I can explain a bit about the measurement for horizontal placement: in the case of billionaires, it’s the ratio of money given to Democrats to money given to Republicans. If you contribute more to Democrats to Republicans, your circle is left of the centerline; more to Republicans, it’s to the right of the centerline. Those clusters along the left and right edges are billionaires who give exclusively to one party. (Non-aligned PACs are neutral for the purposes of computing this left/right score, even in cases like American Crossroads where there’s an undoubted political leaning; we just stuck with the technical definitions here.) There are a handful of donors in the dead center, like Steve Ballmer, who seem to go out of their way to contribute equal amounts to the two parties, and their donation patterns (i.e., contributions to both the Republican and Democratic congressional campaign committees) suggest that their political involvement is a business matter, not an ideological one.
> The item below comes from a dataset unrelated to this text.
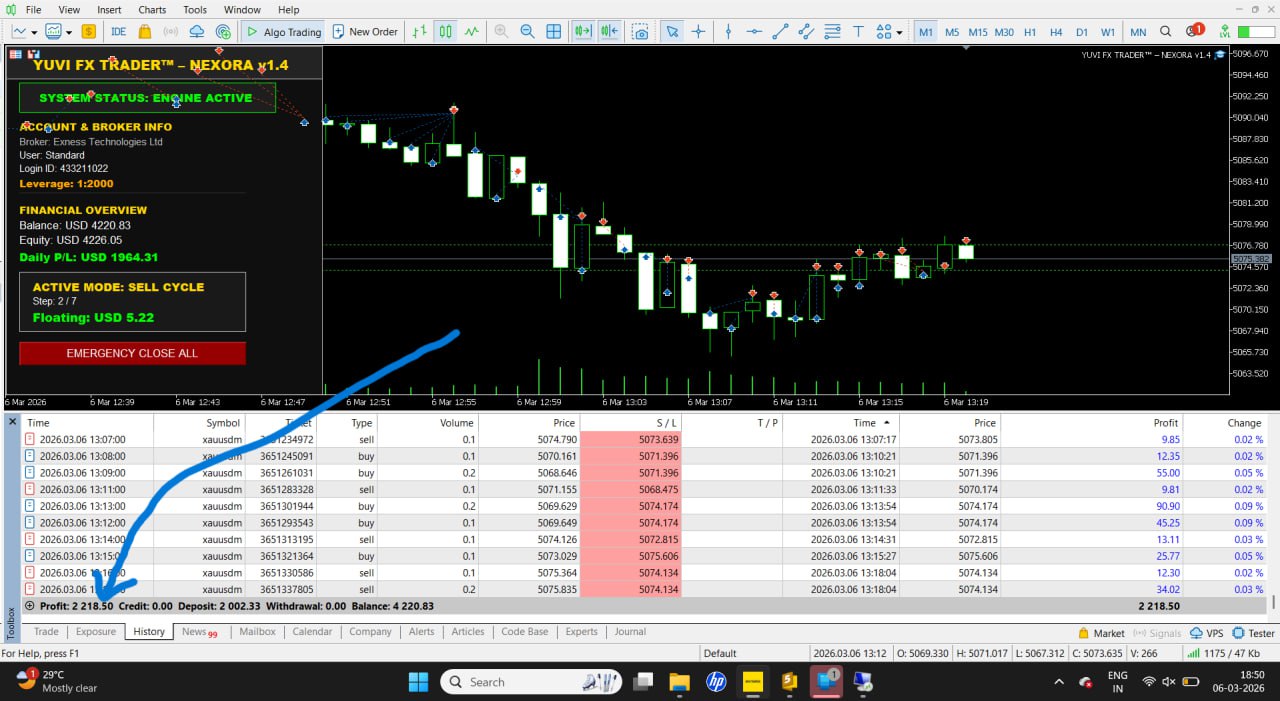Click the tile windows grid icon
Viewport: 1280px width, 701px height.
(x=553, y=32)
Politicians’ partisanship scores are averages of their donors’ scores, weighted by donations. (And politicians’ circles are colored according to party–red = Republican; blue = Democratic; yellow = other.) Politicians generally appear where you’d expect them to; Joe Lieberman is pretty much on the centerline; Texan Democrats (like Chet Edwards and Henry Cuellar) are to the right of their colleagues; Coastal Republicans (like Dave Reichert and Jim Saxton) are to the left of theirs.
Vertical placement is random, I’m afraid. I just needed a way to separate the circles enough for the graphic to be readable.
thanks for the clarification, jon.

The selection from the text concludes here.